Open Source Compliance and Goldilocks: Too Little, Too Much, Just Right
Robert Marion (a)
(a) Sr. Open Source Compliance Analyst at Citrix
Abstract
Keywords
Law; information technology; Free and Open Source Software; licensing; compliance
In contrast, businesses often substantially depend on their proprietary code to build products and generate revenue. They have a need to demonstrate that they know what is in their code because a software product is an assembly of many different components and these components may be open source projects (or commercial) and will be comprised of multiple authors, copyrights, and licenses. The many parts of a software product are often obscured by the ease with which one can incorporate code that does not originate with the product’s developers. Entire software architectures can be built around a third-party framework before consideration is given to whether its license is compatible with proprietary code. One example is that in the case of the General Public License (GPL), other open source licenses may be non-compatible with the GPL’s terms. A license establishes both rights and responsibilities and a failure to understand the responsibilities of a license can lead to litigation, monetary losses, missed deadlines and the need to halt shipment of a product. A growing awareness of licensing obligations with the use of third-party open source means that many companies now have introduced mechanisms for compliance. However, with a startup company, the compliance program may not exist at all or it may be as light as asking the developers to be wary of using code that is “adversely” licensed. Even with larger companies there may only be a single person responsible, often a lawyer, or a department of persons using enterprise software tools to prevent the inclusion or detect existing code that has licenses that are not considered proprietary friendly.
This article will consider the notion of there being a waterline for a right amount of compliance. A tech startup will not, nor should they have a multi-person compliance department any more than it would make sense for a company with hundreds or thousands of developers to have a single person who may have other duties running a compliance program. In all cases, there is a need to balance licensing compliance with the amount of resources available to a business.

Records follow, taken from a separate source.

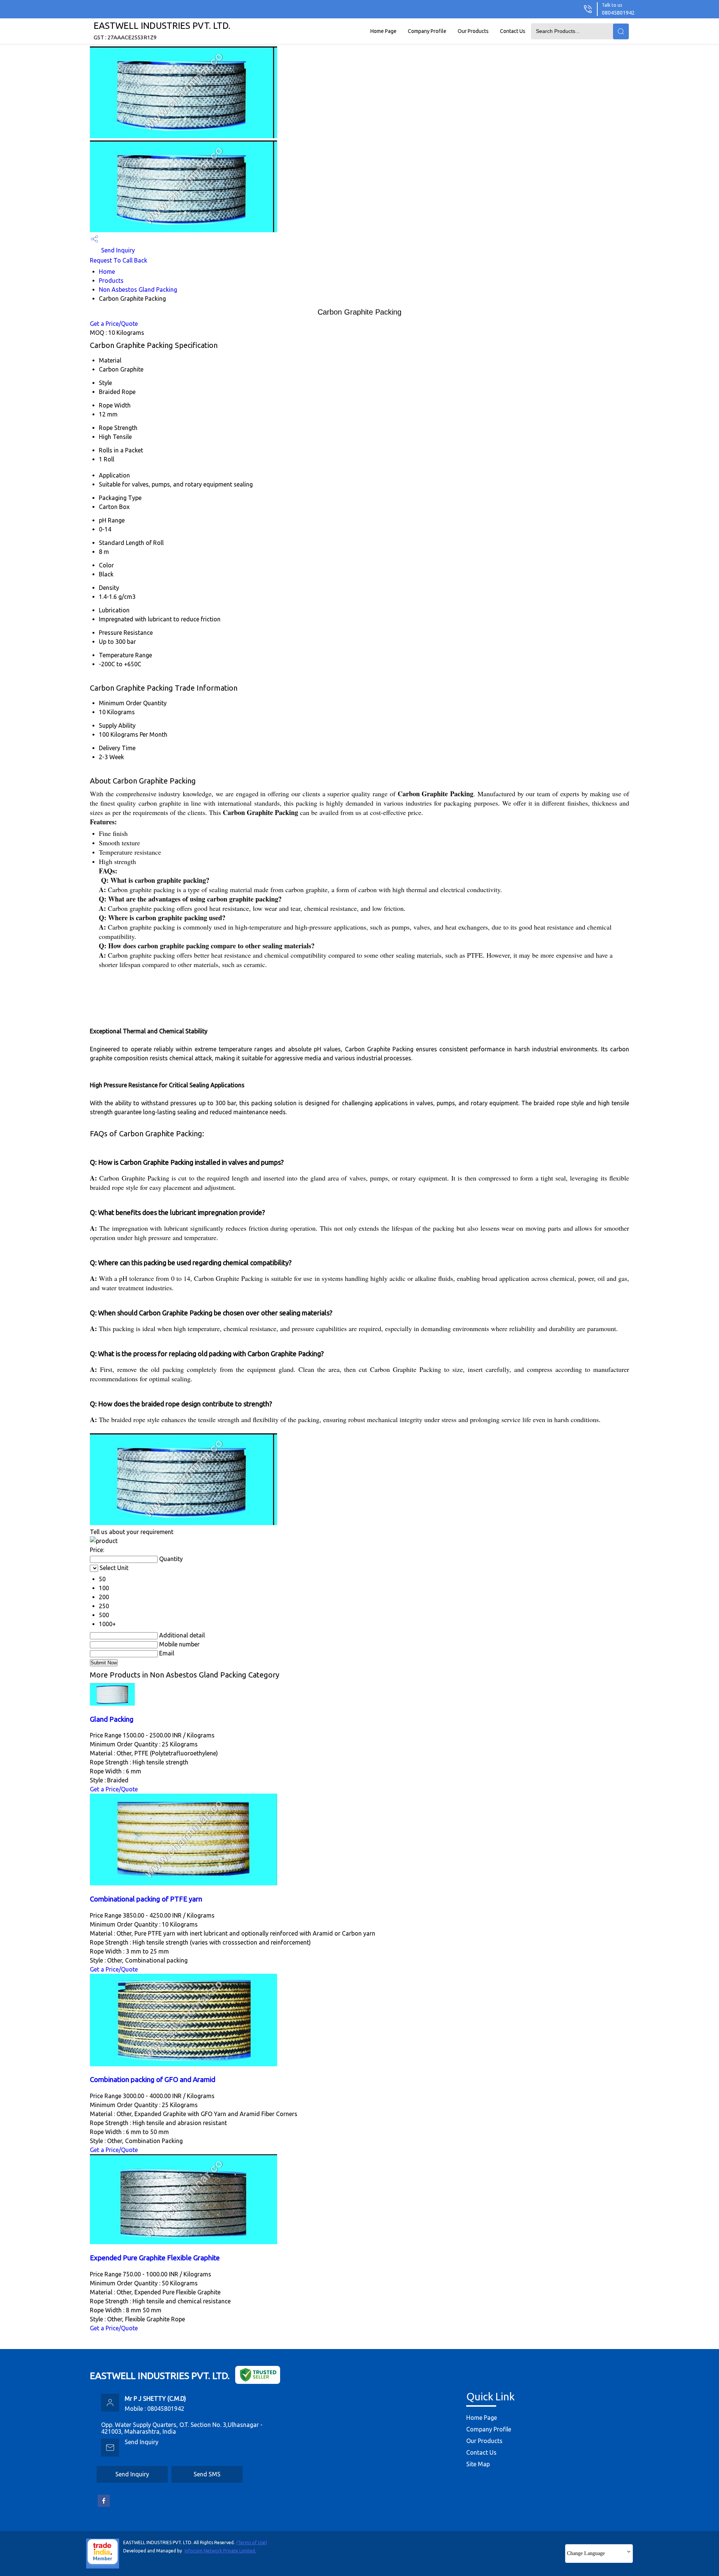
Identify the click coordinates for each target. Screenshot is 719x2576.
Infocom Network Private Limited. (220, 2550)
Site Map (478, 2464)
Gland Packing (112, 1719)
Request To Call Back (118, 260)
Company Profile (427, 31)
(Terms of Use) (251, 2542)
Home (107, 271)
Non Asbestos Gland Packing (138, 289)
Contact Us (512, 31)
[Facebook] (103, 2505)
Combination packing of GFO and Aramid (152, 2079)
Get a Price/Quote (114, 323)
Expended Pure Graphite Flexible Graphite (155, 2258)
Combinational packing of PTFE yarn (146, 1899)
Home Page (383, 31)
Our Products (473, 31)
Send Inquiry (117, 250)
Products (111, 280)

Open Source licenses mostly fall into one of the following buckets: Public Domain (not actually a license, but a dedication), Attribution Style (such as the MIT or BSD), weak copyleft (LGPL), and strong copyleft (GPL or AGPL). When it comes to compliance, the copyleft licenses are less “proprietary friendly” than the others and some compliance programs only focus on those license types via various degrees of exclusion. Increasingly, companies are concerning themselves with the greater task of finding all the open source in their products and creating a Bill of Materials. An example is that your mobile phone – whether from Apple or an Android provider - will contain a list of the open source third party software present. Companies are also placing their catalogues of open source components online. For example, you can see all the third party open source that goes into Ford Motor Company’s infotainment system at https://corporate.ford.com/legal/ford-open-source.html. It is an extensive list. By creating this information and placing it online, Ford is telling its customers that it is compliant and that it has a process in place. That process is designed to instil confidence on the part of Ford vendors and customers that they themselves will know what is in their products (if, for example, they were to incorporate Ford software). Of equal importance is the capability of knowing whether a third party component contains software vulnerabilities. The famous Equifax hack resulted in millions of credentials being lost, costly legal repercussions, and the firing of CEO Rick Smith. Could this particular breach have been circumvented? Yes. Equifax was using a third party component with a known and published vulnerability. Not knowing what they had in their software cost them millions of dollars and a seriously tarnished reputation.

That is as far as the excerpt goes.